Word and element location data
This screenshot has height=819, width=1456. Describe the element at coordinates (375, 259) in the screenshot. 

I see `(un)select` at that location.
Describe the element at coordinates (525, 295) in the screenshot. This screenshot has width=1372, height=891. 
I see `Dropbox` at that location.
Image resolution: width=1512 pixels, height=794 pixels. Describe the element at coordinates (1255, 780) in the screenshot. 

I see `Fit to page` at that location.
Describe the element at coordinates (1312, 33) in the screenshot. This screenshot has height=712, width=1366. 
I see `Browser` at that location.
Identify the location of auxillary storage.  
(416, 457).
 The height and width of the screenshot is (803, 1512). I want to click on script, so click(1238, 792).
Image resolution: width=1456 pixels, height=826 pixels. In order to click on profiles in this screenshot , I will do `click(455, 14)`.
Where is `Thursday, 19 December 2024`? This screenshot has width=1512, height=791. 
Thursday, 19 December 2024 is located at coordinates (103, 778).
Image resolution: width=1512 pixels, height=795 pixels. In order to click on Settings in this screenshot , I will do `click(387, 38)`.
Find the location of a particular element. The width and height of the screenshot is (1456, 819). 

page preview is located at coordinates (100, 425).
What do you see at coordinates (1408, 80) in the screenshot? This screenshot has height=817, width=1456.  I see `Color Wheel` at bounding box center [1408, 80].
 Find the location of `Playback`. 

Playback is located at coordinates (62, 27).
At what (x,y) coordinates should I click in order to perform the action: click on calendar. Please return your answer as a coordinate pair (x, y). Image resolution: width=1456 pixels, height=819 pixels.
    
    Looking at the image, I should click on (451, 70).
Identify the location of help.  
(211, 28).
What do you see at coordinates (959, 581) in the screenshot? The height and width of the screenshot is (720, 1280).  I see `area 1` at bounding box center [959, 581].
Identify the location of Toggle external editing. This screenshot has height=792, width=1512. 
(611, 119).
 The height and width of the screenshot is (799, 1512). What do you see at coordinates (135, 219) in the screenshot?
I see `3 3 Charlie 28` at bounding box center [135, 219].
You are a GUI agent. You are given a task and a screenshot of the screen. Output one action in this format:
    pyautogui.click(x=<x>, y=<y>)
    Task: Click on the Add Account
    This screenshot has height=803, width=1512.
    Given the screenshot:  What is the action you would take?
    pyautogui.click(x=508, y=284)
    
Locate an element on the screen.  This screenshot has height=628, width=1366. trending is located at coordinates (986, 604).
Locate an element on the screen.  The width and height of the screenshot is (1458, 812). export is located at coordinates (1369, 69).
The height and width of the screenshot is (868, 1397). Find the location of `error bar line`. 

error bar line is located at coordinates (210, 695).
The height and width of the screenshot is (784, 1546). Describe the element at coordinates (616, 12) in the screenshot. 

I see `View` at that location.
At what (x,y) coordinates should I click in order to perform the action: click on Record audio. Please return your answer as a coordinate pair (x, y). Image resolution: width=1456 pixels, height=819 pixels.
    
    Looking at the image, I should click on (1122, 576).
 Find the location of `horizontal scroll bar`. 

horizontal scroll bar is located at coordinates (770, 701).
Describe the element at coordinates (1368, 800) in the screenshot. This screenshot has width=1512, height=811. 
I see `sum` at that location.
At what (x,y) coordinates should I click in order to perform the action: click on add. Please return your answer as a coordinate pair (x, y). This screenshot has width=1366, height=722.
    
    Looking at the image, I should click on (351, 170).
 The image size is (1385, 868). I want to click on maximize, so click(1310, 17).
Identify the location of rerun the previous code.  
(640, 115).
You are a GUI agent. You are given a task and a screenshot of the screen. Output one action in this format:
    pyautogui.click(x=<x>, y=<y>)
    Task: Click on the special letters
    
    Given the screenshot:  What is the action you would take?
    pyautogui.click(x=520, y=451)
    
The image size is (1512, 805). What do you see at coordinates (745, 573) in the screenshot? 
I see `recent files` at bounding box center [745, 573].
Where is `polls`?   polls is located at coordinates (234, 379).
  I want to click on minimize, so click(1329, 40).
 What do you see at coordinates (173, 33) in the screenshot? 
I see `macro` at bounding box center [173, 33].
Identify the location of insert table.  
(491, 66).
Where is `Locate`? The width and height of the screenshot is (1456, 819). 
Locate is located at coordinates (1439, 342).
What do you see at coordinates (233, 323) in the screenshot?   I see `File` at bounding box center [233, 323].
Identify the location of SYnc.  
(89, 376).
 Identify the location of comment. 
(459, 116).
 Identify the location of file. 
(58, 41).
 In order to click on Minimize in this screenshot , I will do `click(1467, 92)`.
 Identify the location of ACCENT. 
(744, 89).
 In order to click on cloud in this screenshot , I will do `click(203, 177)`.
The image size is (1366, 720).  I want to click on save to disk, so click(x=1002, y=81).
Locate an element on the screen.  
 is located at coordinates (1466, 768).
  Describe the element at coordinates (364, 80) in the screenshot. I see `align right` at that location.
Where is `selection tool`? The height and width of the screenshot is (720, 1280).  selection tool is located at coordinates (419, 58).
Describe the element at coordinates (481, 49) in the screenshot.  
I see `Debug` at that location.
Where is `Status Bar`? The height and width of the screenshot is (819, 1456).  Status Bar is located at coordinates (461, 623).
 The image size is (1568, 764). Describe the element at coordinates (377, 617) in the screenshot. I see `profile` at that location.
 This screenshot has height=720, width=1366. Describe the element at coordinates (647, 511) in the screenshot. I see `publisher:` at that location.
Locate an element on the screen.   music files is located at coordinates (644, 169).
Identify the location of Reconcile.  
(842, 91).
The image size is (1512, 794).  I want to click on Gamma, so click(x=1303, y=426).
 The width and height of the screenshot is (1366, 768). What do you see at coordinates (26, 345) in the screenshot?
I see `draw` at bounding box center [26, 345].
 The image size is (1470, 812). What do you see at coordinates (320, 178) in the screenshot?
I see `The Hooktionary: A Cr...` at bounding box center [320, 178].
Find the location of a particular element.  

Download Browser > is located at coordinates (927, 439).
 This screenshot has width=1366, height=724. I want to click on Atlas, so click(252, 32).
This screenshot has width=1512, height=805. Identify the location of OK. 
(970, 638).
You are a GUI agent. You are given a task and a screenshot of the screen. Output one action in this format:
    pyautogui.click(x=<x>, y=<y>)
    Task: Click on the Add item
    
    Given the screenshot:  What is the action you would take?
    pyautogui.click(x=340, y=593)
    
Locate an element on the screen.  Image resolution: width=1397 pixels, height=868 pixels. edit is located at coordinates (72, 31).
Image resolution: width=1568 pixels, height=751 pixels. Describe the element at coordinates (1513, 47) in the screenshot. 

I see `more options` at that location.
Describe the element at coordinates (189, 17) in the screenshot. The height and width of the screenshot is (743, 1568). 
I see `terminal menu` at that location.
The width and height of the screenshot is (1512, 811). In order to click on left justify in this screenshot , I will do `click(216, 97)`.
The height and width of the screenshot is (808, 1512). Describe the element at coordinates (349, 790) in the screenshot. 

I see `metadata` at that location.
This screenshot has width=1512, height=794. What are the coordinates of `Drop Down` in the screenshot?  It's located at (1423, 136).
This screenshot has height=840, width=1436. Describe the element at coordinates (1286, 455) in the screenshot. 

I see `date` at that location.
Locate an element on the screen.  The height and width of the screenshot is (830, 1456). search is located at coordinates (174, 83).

▶ **TASK**
Reproduce verbatim the items from the line containing "Describe the element at coordinates (525, 295)" through the line containing "Playback is located at coordinates (62, 27).", including both of those lines.

▶ **EXERCISE RESPONSE**
Describe the element at coordinates (525, 295) in the screenshot. This screenshot has width=1372, height=891. 
I see `Dropbox` at that location.
Image resolution: width=1512 pixels, height=794 pixels. Describe the element at coordinates (1255, 780) in the screenshot. 

I see `Fit to page` at that location.
Describe the element at coordinates (1312, 33) in the screenshot. This screenshot has height=712, width=1366. 
I see `Browser` at that location.
Identify the location of auxillary storage.  
(416, 457).
 The height and width of the screenshot is (803, 1512). I want to click on script, so click(1238, 792).
Image resolution: width=1456 pixels, height=826 pixels. In order to click on profiles in this screenshot , I will do `click(455, 14)`.
Where is `Thursday, 19 December 2024`? This screenshot has width=1512, height=791. 
Thursday, 19 December 2024 is located at coordinates (103, 778).
Image resolution: width=1512 pixels, height=795 pixels. In order to click on Settings in this screenshot , I will do `click(387, 38)`.
Find the location of a particular element. The width and height of the screenshot is (1456, 819). 

page preview is located at coordinates (100, 425).
What do you see at coordinates (1408, 80) in the screenshot? This screenshot has height=817, width=1456.  I see `Color Wheel` at bounding box center [1408, 80].
 Find the location of `Playback`. 

Playback is located at coordinates (62, 27).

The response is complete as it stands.